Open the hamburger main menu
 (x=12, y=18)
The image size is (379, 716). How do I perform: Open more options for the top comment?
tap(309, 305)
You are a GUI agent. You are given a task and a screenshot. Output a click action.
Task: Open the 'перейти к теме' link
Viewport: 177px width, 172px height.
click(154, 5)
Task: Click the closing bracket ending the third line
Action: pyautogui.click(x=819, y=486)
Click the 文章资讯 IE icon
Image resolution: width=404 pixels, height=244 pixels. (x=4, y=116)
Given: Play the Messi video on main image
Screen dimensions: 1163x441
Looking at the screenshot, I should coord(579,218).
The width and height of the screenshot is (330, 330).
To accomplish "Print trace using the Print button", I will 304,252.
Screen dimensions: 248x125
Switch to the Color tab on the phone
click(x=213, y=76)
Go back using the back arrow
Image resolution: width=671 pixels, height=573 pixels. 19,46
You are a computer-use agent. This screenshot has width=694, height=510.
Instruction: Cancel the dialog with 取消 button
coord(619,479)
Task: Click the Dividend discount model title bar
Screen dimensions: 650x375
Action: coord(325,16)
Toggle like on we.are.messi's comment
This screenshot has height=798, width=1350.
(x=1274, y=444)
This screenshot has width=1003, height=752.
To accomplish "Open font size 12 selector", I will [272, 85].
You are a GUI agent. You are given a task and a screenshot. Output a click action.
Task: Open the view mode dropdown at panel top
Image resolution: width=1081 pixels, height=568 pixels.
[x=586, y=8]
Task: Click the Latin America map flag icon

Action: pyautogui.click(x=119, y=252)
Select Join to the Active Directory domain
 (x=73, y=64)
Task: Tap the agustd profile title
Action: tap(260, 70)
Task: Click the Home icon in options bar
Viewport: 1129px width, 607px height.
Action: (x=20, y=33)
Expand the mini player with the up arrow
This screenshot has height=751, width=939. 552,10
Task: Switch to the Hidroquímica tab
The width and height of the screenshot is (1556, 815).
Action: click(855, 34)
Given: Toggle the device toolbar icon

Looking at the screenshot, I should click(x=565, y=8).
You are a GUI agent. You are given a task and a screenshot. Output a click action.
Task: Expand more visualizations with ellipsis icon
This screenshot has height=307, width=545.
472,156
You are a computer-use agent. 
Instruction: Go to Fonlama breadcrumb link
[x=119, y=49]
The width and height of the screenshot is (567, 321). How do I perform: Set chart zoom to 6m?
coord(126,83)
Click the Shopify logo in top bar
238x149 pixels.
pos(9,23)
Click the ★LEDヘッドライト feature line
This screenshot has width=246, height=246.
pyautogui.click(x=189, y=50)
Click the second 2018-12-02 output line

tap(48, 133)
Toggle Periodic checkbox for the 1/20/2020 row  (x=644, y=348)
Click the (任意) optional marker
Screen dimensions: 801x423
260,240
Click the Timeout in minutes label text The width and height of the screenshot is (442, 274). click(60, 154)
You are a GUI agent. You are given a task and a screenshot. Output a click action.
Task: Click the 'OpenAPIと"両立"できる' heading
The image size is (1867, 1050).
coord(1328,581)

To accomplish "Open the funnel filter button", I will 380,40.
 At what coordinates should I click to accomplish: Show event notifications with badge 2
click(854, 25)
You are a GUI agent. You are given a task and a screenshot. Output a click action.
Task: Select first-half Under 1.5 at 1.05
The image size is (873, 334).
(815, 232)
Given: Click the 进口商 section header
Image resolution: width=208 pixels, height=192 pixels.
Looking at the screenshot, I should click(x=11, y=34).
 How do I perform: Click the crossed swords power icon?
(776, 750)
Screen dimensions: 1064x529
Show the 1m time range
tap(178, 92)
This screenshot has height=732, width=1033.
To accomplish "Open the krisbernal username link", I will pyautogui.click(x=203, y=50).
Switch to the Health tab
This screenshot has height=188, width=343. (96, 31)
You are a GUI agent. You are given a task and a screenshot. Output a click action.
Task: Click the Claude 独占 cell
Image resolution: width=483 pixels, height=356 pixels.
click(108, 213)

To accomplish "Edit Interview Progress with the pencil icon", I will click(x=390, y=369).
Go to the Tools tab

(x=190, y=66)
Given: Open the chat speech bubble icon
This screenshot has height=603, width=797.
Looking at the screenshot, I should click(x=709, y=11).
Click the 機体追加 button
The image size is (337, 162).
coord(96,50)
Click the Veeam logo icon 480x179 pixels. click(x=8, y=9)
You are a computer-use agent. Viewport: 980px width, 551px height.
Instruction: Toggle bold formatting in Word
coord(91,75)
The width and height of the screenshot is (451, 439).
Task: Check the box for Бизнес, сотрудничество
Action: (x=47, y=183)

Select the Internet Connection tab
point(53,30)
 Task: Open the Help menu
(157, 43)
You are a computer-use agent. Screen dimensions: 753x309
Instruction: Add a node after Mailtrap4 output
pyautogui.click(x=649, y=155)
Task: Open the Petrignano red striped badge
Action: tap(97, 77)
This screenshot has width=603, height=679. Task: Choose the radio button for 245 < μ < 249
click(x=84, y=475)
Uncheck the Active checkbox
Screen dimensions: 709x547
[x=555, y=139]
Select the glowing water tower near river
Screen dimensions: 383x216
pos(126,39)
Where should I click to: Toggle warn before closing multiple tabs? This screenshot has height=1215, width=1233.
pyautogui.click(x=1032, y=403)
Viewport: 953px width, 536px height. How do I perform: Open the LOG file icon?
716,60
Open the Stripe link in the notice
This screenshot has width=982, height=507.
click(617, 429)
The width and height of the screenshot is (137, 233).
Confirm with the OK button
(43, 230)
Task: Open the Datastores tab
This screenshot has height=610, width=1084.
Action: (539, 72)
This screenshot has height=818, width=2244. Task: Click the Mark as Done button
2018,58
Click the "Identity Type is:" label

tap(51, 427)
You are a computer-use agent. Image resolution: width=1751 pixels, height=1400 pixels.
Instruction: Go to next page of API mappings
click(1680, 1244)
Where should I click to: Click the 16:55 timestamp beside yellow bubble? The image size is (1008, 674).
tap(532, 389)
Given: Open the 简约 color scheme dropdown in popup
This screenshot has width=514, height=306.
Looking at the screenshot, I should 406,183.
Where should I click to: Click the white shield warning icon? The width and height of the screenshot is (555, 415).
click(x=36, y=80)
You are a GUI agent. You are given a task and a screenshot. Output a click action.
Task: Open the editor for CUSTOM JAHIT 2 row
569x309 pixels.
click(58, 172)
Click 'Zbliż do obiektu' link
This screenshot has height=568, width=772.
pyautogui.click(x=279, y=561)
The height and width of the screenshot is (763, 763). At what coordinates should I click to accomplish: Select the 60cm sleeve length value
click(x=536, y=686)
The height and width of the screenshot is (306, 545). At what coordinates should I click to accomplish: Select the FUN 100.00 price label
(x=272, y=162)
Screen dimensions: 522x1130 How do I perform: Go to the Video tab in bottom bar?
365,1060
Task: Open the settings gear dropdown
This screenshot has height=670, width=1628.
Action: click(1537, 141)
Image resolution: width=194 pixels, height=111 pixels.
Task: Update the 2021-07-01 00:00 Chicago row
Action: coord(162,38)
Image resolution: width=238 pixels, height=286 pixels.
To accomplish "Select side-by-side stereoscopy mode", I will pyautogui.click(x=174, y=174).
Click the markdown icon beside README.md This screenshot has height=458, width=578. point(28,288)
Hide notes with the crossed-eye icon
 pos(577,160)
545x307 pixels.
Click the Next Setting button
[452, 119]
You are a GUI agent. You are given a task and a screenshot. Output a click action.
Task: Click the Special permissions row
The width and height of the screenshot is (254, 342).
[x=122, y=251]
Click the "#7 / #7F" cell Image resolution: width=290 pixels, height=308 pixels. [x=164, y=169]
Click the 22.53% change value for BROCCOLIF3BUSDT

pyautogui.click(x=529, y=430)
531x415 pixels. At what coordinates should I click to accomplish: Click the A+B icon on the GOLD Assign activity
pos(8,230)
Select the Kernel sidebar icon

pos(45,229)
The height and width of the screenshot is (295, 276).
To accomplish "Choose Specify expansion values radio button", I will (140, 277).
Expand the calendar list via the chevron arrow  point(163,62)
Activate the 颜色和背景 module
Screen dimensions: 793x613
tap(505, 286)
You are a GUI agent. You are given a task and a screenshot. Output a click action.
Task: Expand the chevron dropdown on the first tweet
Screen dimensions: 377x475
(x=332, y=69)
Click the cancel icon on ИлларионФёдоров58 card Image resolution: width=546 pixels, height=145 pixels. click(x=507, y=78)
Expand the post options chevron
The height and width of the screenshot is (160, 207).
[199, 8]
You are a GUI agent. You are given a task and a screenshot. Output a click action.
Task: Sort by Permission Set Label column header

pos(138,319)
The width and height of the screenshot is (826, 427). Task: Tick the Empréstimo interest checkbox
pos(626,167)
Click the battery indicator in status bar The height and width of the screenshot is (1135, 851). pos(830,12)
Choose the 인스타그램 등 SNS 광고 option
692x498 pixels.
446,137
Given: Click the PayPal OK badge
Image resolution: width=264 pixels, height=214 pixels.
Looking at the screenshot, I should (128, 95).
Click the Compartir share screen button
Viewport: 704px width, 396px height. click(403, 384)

━━━━━━

In the material above, locate the line containing "Given: Click the 进口商 section header" and the line containing "Click the Veeam". Transcribe exactly those two lines and every line between them, and nothing more.

Given: Click the 进口商 section header
Image resolution: width=208 pixels, height=192 pixels.
Looking at the screenshot, I should click(x=11, y=34).
 How do I perform: Click the crossed swords power icon?
(776, 750)
Screen dimensions: 1064x529
Show the 1m time range
tap(178, 92)
This screenshot has height=732, width=1033.
To accomplish "Open the krisbernal username link", I will pyautogui.click(x=203, y=50).
Switch to the Health tab
This screenshot has height=188, width=343. (96, 31)
You are a GUI agent. You are given a task and a screenshot. Output a click action.
Task: Click the Claude 独占 cell
Image resolution: width=483 pixels, height=356 pixels.
click(108, 213)

To accomplish "Edit Interview Progress with the pencil icon", I will click(x=390, y=369).
Go to the Tools tab

(x=190, y=66)
Given: Open the chat speech bubble icon
This screenshot has height=603, width=797.
Looking at the screenshot, I should click(x=709, y=11).
Click the 機体追加 button
The image size is (337, 162).
coord(96,50)
Click the Veeam logo icon 480x179 pixels. click(x=8, y=9)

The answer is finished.